#### Reading text
As the years went by I became less threatened by Cooter and the others…because I found out that they were just as insecure as I was! I also found a different way home! Insecure is one thing, but having a limp and being insecure is another! After he grew up I heard that Cooter got a job in the nail factory…biting the heads off of defective nails, or something like that!

Billy Flowers joined the army to follow in the footsteps of his older brother, Liston. Liston was in the airborne because he thought it was the meanest outfit in the army…when he walked up to the door of the airplane on his first jump, he wet his pants and grabbed the jump master around the neck…however, the jump master has a secret maneuver to make you release your hold on his neck and grab your crotch!…  then he pushes you out of the door! Liston had not paid attention in training and did not remember how to open his parachute. By the time he landed  he  had unlaced both boots, unzipped his fly, assembled his pup tent and was trying to put his cooking gear together, in the hopes that if he looked like he was on the ground, he would be!

Fortunately, his rip cord was pulled automatically in the process and his parachute had deployed and stopped him about 6 feet from the ground!…there was a horrendous crash as all of his junk hit the ground about 2 seconds before he did…then total silence…then a noise like someone ripping a canvas tent apart, as Liston’s lower intestine rebelled against the sudden effects of gravity!…for the rest of his enlistment  everyone referred to him as ” Skid mark”, because he was the first person to ever leave a skid mark in the sky !…

 

NOV 1996

This has nothing to do with anything, but…

I once heard on the radio that someone , somewhere had a LIVE FROG eating contest!…the fellow that won chewed three times and swallowed and smiled…second place chewed once and swallowed and third place swallowed whole!…

At the time I worked for Paulis’ Bicycle Shop in Metarie, Louisiana. There was another fellow working there named Billy Ray. Billy had a very weak stomach…anything would make him loose his lunch! I told Billy the story about the frogs and he immediately clamped his hand over his mouth so hard he almost puked out of his ears!
########
#### Data records
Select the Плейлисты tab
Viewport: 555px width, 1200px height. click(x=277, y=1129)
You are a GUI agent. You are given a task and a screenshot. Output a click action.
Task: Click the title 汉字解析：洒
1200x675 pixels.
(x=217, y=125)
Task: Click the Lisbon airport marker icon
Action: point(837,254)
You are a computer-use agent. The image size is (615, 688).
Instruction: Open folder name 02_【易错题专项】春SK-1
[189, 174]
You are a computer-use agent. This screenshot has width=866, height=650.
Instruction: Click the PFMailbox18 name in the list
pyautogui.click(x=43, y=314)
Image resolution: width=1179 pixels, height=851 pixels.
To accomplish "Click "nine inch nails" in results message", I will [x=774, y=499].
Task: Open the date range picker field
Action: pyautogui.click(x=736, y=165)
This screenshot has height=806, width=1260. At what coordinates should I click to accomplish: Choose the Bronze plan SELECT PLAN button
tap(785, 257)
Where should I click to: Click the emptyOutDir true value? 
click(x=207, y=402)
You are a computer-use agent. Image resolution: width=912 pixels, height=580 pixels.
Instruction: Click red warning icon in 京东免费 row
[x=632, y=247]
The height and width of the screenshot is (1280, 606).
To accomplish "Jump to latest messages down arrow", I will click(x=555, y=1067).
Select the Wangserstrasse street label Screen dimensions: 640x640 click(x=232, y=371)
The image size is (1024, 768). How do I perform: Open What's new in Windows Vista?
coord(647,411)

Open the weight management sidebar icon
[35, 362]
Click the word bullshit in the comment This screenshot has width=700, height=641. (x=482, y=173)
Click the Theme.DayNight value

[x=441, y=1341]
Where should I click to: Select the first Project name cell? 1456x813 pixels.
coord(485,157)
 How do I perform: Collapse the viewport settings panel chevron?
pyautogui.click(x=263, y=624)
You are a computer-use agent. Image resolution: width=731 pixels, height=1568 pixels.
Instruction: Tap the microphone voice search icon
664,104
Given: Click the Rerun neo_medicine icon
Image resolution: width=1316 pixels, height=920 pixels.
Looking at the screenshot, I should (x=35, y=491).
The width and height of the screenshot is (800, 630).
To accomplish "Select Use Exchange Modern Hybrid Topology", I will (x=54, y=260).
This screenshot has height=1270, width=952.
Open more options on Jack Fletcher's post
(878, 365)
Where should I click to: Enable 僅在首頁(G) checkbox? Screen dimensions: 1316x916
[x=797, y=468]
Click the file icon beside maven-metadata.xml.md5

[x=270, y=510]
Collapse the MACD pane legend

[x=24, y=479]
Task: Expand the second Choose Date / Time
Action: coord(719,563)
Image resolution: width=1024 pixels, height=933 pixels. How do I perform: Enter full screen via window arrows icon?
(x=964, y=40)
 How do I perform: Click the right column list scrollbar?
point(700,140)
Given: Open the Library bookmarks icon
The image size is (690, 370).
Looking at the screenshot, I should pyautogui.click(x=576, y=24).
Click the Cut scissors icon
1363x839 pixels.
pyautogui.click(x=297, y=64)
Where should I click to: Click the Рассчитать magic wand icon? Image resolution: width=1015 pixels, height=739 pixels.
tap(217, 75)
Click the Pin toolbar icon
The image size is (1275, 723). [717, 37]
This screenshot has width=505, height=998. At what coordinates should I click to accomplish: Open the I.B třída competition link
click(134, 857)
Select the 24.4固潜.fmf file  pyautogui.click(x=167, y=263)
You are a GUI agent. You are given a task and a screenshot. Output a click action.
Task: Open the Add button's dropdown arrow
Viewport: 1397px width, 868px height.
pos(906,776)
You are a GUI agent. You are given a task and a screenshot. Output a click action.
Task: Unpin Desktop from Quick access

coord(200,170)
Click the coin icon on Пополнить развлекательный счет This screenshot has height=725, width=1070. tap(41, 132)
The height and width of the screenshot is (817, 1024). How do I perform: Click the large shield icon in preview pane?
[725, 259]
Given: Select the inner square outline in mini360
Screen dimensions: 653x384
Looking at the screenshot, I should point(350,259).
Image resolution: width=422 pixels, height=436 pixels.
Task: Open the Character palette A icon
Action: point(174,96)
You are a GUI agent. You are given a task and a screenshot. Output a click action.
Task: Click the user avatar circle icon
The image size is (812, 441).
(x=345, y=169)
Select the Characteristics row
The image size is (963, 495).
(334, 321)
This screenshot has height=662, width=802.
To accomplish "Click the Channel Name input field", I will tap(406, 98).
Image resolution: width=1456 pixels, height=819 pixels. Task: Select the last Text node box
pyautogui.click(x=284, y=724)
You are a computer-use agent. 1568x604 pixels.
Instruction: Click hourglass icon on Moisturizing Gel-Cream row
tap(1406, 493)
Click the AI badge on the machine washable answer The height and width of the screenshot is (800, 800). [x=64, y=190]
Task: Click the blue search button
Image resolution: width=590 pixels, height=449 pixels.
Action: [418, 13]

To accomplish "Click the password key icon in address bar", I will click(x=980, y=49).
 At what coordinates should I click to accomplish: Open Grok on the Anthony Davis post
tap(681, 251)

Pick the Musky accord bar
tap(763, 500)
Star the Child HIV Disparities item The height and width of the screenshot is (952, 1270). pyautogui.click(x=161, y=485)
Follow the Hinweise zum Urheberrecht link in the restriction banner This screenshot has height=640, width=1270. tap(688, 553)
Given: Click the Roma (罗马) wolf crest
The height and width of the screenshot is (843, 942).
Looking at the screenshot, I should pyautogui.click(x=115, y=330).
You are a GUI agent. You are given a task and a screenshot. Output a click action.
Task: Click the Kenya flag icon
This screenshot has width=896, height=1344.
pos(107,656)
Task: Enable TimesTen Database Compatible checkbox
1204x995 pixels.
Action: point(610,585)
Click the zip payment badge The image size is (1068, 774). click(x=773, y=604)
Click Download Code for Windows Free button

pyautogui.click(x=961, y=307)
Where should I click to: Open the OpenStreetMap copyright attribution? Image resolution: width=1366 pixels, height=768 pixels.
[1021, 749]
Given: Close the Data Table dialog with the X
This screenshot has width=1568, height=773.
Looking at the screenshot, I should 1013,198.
########
§ **Short task 1**
Please output the story text from "I once heard" up to and including "of his ears!".
§ **Short task 2**
List everything the story text says Liston had done or was doing by the time he landed on his first jump.

§ **Written response 1**
I once heard on the radio that someone , somewhere had a LIVE FROG eating contest!…the fellow that won chewed three times and swallowed and smiled…second place chewed once and swallowed and third place swallowed whole!…

At the time I worked for Paulis’ Bicycle Shop in Metarie, Louisiana. There was another fellow working there named Billy Ray. Billy had a very weak stomach…anything would make him loose his lunch! I told Billy the story about the frogs and he immediately clamped his hand over his mouth so hard he almost puked out of his ears!

§ **Written response 2**
- Unlaced both boots
- Unzipped his fly
- Assembled his pup tent
- Was trying to put his cooking gear together